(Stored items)
⁂
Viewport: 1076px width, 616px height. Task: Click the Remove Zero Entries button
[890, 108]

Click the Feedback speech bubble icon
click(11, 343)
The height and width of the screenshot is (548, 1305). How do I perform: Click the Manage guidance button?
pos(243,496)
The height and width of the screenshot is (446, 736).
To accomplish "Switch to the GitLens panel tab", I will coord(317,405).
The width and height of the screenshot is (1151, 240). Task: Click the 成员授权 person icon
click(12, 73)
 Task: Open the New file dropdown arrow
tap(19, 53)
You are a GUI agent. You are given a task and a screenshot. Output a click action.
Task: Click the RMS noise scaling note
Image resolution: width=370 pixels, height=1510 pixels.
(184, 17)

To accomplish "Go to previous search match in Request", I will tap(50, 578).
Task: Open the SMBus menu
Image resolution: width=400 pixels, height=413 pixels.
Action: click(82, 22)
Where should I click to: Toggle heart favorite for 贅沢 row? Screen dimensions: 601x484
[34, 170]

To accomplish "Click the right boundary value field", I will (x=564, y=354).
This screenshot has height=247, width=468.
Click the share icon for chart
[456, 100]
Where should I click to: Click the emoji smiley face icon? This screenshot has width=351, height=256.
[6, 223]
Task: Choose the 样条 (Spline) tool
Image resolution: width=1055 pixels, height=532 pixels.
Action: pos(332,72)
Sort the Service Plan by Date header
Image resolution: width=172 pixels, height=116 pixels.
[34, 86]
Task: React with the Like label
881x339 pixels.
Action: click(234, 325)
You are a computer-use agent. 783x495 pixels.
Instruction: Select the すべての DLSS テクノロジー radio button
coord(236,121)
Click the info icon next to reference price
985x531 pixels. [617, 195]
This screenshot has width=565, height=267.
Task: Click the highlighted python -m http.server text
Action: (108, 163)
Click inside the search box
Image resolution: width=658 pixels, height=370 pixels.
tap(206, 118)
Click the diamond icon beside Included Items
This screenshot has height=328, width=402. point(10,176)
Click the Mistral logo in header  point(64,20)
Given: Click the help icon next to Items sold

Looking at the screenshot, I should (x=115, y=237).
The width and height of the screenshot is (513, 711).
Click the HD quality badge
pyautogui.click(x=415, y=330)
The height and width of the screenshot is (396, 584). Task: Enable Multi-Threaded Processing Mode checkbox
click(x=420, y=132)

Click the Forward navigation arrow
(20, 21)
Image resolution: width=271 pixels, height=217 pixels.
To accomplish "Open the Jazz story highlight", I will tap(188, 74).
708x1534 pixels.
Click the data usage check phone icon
⁂
*EXERCISE OBJECTIVE:*
Nothing but the lines above from the one containing "The width and height of the screenshot is (1151, 240)." through the one containing "You are a GUI" should appear in the answer, each repeated exactly.

*SOLUTION BELOW:*
The width and height of the screenshot is (1151, 240). Task: Click the 成员授权 person icon
click(12, 73)
 Task: Open the New file dropdown arrow
tap(19, 53)
You are a GUI agent. You are given a task and a screenshot. Output a click action.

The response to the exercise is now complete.